◆ Exercise set
**1)** Write out the whole text on adaptive augmentation for contrastive learning, word for word.
**2)** Give back, unchanged, the records from the line with "agent. This screenshot has width=1920, height=1080." up to and including the final line of the records.

◆ Source document
Git Product home page Git Product logo

rl_enhanced_ssl's Introduction

CoViews: Adaptive Augmentation Using Cooperative Views for Enhanced Contrastive Learning

This repository is the official implementation of CoViews: Adaptive Augmentation Using Cooperative Views for Enhanced Contrastive Learning.

In this paper we propose a framework for learning efficient adaptive data augmentation policies for contrastive learning with minimal computational overhead. Our approach continuously generates new data augmentation policies during training and produces effective positives/negatives without any supervision.

Within this framework, we present two methods:

  • IndepViews: which generates augmentation policies used across all views, and
  • CoViews: which generates dependent augmentation policies for each view. This enables us to learn dependencies between the transformations applied to each view and ensures that the augmentation strategies applied to different views complement each other, leading to more meaningful and discriminative representations.

Through extensive experimentation on multiple datasets and contrastive learning frameworks, we demonstrate that our method consistently outperforms baseline solutions and that training with a view-dependent augmentation policy outperforms training with a shared independent policy, showcasing its effectiveness in enhancing contrastive learning performance.

Motivation:

Data augmentation plays a critical role in generating high-quality positive and negative pairs necessary for effective contrastive learning. However:

  • common practices involve using a single augmentation policy repeatedly to generate multiple views, potentially leading to inefficient training pairs due to a lack of cooperation between views.

◆ Provided entries

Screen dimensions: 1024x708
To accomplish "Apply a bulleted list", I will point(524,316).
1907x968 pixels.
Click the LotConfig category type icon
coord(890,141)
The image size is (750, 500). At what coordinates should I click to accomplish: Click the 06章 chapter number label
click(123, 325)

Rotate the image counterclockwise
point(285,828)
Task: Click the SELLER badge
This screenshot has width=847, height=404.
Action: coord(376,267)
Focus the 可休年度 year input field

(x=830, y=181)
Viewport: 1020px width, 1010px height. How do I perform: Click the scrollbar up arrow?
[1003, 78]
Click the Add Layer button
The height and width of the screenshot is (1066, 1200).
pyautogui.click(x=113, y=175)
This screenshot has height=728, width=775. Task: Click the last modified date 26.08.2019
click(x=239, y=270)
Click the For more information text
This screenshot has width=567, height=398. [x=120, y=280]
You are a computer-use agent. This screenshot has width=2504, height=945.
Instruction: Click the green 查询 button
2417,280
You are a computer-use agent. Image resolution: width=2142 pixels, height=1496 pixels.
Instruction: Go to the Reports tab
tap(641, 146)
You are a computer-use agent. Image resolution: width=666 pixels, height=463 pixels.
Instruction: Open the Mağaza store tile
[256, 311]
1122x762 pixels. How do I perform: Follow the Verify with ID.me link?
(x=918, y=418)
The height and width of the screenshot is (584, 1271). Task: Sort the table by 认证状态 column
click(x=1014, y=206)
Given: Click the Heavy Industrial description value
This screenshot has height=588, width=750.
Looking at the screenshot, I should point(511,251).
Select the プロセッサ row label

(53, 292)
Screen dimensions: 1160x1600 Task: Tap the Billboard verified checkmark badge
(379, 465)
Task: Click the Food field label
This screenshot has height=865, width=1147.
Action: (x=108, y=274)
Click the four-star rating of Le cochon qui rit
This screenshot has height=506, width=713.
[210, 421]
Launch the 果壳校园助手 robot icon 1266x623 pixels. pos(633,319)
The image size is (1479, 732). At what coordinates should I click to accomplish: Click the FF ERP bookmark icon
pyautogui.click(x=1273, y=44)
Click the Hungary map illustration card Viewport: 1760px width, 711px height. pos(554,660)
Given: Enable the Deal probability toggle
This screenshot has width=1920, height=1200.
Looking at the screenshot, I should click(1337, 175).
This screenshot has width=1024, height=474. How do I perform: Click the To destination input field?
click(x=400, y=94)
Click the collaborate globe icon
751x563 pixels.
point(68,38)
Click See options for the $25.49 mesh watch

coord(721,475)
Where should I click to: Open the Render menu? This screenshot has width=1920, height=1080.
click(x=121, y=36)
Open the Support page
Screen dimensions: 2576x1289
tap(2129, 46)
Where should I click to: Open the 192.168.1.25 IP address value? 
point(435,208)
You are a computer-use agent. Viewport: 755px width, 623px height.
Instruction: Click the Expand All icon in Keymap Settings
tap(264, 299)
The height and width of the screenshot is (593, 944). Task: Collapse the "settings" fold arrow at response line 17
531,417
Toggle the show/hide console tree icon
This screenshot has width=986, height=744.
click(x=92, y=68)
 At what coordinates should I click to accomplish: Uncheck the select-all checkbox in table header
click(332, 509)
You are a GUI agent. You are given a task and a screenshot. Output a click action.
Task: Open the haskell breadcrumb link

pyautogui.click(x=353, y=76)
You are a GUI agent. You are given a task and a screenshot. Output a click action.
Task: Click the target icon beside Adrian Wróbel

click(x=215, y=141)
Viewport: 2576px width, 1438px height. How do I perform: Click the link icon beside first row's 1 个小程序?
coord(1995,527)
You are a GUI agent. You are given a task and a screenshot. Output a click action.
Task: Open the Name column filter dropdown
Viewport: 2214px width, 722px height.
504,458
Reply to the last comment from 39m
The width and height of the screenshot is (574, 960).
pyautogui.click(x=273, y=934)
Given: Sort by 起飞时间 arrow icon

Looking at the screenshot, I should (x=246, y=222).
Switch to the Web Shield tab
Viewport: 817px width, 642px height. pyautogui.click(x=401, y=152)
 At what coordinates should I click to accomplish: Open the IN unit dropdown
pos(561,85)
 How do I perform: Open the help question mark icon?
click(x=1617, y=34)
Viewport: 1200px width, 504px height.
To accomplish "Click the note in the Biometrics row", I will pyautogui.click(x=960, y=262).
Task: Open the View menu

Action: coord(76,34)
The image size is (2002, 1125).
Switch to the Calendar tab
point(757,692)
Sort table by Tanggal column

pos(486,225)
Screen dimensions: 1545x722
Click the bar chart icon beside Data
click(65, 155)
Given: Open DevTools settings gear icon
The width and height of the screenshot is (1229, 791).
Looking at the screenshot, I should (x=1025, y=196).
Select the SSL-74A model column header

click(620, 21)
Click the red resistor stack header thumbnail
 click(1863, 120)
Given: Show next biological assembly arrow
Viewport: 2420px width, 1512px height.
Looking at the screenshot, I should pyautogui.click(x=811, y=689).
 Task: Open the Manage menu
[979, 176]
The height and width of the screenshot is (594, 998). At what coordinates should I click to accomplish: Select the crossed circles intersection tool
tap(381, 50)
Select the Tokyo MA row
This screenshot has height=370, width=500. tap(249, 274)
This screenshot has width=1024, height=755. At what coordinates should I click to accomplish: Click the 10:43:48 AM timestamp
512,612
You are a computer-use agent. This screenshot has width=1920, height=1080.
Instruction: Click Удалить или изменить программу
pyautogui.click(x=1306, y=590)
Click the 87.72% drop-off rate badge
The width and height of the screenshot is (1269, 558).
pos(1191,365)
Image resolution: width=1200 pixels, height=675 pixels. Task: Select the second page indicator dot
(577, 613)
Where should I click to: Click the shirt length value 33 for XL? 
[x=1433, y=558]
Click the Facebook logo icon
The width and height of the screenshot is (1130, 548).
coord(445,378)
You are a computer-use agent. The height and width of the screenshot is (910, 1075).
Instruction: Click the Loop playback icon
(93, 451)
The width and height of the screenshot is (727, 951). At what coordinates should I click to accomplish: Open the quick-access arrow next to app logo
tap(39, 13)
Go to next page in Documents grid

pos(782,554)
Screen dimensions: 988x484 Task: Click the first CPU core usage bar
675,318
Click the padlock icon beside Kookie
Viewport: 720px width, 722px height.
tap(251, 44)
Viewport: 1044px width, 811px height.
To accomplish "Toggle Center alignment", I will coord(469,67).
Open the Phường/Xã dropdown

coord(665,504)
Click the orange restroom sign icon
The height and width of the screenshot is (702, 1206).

◆ Per-task outputs
**1)**
Git Product home page Git Product logo

rl_enhanced_ssl's Introduction

CoViews: Adaptive Augmentation Using Cooperative Views for Enhanced Contrastive Learning

This repository is the official implementation of CoViews: Adaptive Augmentation Using Cooperative Views for Enhanced Contrastive Learning.

In this paper we propose a framework for learning efficient adaptive data augmentation policies for contrastive learning with minimal computational overhead. Our approach continuously generates new data augmentation policies during training and produces effective positives/negatives without any supervision.

Within this framework, we present two methods:

  • IndepViews: which generates augmentation policies used across all views, and
  • CoViews: which generates dependent augmentation policies for each view. This enables us to learn dependencies between the transformations applied to each view and ensures that the augmentation strategies applied to different views complement each other, leading to more meaningful and discriminative representations.

Through extensive experimentation on multiple datasets and contrastive learning frameworks, we demonstrate that our method consistently outperforms baseline solutions and that training with a view-dependent augmentation policy outperforms training with a shared independent policy, showcasing its effectiveness in enhancing contrastive learning performance.

Motivation:

Data augmentation plays a critical role in generating high-quality positive and negative pairs necessary for effective contrastive learning. However:

  • common practices involve using a single augmentation policy repeatedly to generate multiple views, potentially leading to inefficient training pairs due to a lack of cooperation between views.

**2)**
You are a computer-use agent. This screenshot has width=1920, height=1080.
Instruction: Click Удалить или изменить программу
pyautogui.click(x=1306, y=590)
Click the 87.72% drop-off rate badge
The width and height of the screenshot is (1269, 558).
pos(1191,365)
Image resolution: width=1200 pixels, height=675 pixels. Task: Select the second page indicator dot
(577, 613)
Where should I click to: Click the shirt length value 33 for XL? 
[x=1433, y=558]
Click the Facebook logo icon
The width and height of the screenshot is (1130, 548).
coord(445,378)
You are a computer-use agent. The height and width of the screenshot is (910, 1075).
Instruction: Click the Loop playback icon
(93, 451)
The width and height of the screenshot is (727, 951). At what coordinates should I click to accomplish: Open the quick-access arrow next to app logo
tap(39, 13)
Go to next page in Documents grid

pos(782,554)
Screen dimensions: 988x484 Task: Click the first CPU core usage bar
675,318
Click the padlock icon beside Kookie
Viewport: 720px width, 722px height.
tap(251, 44)
Viewport: 1044px width, 811px height.
To accomplish "Toggle Center alignment", I will coord(469,67).
Open the Phường/Xã dropdown

coord(665,504)
Click the orange restroom sign icon
The height and width of the screenshot is (702, 1206).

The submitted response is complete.